2015-09-11   facebooktwitterrss

'70s Feed Making Unexpected Comeback

A straw-based product first popular in the 70s is making an unexpected comeback in dairy rations due to a combination of modern grazing techniques and highly fermentable TMR diets.

The alkalinity and nutritional content of nutritionally improved straw (NIS) – first developed in the 70s as a way of improving the value of straw as a feed – appear to be able to balance modern diets where there is a risk of sub-acute ruminal acidosis (SARA), resulting in increased dry matter intake and restored butterfat levels.

David Cubitt

David Cubitt

David Cubitt from Sundown, who has been manufacturing NIS for decades, says he was initially surprised at the renewed interest in the product and set out to investigate why.

“I commissioned some studies to understand why demand for NIS from both grass-based and TMR-fed dairy herds suddenly rose,” he explains

“We’ve now completed three trials on TMR-fed dairy herds looking at how cows on grazed units have responded to the introduction of NIS, and the indications are that NIS works as a balancer for starch in rations where there is a risk of acidosis.”

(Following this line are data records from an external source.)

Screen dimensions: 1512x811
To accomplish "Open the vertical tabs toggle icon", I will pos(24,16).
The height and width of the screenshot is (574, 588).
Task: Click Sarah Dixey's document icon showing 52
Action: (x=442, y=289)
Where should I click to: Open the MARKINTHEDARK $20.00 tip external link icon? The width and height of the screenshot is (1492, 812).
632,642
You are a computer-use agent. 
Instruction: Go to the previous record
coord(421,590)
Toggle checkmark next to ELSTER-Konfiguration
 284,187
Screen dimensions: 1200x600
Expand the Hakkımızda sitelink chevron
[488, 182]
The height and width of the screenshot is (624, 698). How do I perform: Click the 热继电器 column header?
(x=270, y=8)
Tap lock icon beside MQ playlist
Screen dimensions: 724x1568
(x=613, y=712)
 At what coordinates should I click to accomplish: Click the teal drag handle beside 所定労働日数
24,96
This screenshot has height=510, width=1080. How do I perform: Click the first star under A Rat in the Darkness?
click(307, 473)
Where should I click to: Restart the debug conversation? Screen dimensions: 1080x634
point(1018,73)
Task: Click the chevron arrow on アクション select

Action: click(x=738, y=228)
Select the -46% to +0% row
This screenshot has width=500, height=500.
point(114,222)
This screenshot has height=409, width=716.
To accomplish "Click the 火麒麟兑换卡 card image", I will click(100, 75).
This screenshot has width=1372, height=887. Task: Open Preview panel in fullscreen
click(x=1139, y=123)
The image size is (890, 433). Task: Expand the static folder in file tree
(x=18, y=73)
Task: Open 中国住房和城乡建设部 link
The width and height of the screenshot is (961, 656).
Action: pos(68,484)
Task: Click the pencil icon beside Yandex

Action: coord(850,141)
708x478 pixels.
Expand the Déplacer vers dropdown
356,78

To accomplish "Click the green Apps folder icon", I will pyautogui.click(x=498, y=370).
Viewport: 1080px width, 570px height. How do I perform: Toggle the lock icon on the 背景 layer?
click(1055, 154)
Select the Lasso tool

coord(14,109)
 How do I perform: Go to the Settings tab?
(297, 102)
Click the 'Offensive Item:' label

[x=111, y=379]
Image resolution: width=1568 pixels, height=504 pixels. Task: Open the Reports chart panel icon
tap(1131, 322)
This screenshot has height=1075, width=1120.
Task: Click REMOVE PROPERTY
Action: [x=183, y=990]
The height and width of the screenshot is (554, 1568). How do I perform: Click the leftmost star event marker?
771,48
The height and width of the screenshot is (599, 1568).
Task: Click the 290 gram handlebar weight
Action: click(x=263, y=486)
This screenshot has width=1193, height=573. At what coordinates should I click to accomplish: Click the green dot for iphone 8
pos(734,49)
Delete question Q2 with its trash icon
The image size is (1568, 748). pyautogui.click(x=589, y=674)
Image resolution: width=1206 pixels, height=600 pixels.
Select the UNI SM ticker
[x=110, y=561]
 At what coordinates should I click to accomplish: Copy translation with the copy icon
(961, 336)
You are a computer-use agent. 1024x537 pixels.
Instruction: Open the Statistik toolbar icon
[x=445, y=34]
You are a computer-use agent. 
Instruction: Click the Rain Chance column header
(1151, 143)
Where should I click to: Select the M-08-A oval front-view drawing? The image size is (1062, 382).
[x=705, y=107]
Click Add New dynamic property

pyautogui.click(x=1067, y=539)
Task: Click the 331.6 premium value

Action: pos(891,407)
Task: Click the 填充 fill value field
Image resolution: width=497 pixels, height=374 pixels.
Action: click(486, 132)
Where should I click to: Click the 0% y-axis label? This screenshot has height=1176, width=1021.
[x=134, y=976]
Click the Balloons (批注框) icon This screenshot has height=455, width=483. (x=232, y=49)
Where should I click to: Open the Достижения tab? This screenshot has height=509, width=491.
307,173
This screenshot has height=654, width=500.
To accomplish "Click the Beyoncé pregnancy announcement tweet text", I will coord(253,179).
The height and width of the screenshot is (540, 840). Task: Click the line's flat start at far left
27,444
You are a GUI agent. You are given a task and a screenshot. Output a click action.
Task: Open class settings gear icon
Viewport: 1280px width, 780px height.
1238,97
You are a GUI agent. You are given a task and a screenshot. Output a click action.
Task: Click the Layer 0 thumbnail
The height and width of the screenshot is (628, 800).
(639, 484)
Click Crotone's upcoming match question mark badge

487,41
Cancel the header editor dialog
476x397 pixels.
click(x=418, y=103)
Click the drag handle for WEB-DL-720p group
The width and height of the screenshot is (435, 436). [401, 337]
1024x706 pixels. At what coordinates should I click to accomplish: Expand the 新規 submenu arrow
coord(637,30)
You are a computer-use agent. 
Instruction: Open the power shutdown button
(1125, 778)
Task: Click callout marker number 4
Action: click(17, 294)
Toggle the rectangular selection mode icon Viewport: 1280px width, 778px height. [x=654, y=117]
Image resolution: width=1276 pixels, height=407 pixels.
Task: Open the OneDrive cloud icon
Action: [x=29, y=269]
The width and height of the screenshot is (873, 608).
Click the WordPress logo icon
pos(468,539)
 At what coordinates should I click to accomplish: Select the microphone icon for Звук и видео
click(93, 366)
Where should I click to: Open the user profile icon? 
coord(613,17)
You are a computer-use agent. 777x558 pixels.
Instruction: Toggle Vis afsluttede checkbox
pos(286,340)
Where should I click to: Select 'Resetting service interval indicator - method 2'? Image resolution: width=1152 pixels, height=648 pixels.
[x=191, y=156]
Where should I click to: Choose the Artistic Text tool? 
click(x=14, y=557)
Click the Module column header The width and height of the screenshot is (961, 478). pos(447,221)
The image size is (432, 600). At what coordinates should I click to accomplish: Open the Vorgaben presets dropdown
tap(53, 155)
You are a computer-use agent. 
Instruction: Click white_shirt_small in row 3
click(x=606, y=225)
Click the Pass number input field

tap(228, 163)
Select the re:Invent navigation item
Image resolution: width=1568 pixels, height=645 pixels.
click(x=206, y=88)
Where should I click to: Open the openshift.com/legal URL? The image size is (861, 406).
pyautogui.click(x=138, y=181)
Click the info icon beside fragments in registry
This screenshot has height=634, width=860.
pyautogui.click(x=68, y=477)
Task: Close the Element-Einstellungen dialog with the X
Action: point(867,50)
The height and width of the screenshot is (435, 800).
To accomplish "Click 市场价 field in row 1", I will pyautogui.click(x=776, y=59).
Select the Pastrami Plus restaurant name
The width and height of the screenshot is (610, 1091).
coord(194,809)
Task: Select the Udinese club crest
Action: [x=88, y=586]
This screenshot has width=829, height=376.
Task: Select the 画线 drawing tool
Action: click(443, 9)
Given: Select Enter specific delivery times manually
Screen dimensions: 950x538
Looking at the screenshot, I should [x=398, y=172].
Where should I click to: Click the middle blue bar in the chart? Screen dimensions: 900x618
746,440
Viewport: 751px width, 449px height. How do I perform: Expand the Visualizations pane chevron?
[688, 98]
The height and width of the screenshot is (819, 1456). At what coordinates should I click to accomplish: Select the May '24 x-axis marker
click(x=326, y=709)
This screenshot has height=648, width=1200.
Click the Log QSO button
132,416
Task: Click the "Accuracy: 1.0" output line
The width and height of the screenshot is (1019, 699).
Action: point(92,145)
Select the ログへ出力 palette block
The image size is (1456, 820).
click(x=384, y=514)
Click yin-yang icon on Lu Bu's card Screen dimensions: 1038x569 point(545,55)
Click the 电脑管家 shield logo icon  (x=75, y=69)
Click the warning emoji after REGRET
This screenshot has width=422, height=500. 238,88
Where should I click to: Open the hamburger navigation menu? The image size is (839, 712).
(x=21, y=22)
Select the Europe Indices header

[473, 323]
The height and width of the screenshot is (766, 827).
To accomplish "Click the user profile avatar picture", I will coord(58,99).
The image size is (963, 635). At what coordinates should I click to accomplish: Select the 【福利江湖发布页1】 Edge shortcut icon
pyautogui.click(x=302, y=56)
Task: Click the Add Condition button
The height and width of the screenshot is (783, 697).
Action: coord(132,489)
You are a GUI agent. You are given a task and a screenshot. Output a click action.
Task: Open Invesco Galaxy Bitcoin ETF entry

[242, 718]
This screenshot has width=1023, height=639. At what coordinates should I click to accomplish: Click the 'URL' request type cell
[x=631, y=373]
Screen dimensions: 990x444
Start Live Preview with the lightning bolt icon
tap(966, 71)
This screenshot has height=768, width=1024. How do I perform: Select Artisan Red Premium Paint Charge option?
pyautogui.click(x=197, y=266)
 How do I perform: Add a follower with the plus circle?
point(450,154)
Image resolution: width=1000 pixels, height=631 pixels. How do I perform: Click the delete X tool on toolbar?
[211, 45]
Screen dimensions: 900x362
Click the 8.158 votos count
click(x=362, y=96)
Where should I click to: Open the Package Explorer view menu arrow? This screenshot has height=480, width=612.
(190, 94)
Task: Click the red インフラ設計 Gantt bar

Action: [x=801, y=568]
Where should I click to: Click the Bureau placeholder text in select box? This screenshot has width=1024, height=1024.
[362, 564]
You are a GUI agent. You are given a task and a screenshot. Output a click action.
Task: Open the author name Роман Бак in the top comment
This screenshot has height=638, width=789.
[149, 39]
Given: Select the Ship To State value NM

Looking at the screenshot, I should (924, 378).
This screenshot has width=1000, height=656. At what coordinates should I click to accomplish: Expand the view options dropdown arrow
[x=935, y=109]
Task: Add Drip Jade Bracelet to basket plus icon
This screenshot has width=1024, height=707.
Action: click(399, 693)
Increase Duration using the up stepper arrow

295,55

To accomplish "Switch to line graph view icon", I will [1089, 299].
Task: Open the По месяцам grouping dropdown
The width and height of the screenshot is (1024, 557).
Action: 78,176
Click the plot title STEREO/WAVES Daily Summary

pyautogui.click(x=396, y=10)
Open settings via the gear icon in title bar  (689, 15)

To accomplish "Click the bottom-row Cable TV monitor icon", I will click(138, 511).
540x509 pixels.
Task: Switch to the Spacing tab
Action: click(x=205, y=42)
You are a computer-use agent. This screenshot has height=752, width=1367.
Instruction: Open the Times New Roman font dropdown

David says the effect of adding NIS varied slightly depending on the cows and the ration composition, but it generally led to an increase in dry matter intake creating either an improvement in milk or butterfat yield, and an increased feed conversion efficiency.

“With more financial pressure on the dairy industry, the emphasise on maximising nutritional intake at least cost continues – but that can sometimes be at the expense of the rumen.

“I think this why we’ve seen considerable interest in two areas: from farmers who intensively graze cows and who can sometimes see evidence of SARA from high sugar, low fibre grass especially in the spring and autumn; and in herds housed year-round where it’s hard to combine sufficient intakes of high energy TMR with good rumen health. NIS is playing the role of rumen balancer for high performance diets.”

In the studies, the grass-based farmers have been feeding NIS pellets either in the parlour on their own or mixed with concentrate, or even in the field ad lib. “Cows actually choose to eat it so it appears to be an easy, cost-effective way of getting effective fibre into the animals,” says David.

“But rations for housed cows can be short of effective fibre as well. Adding too much chopped straw to the TMR to remedy this can lead to sorting, reduced DMI due to gut fill, and a significant energy drop. Many farmers then resort to adding a rumen buffer – which is simply like eating lots of antacids without solving the root cause. So we’ve found that adding NIS instead of chopped straw eliminates sorting and negates the need for a rumen buffer altogether.”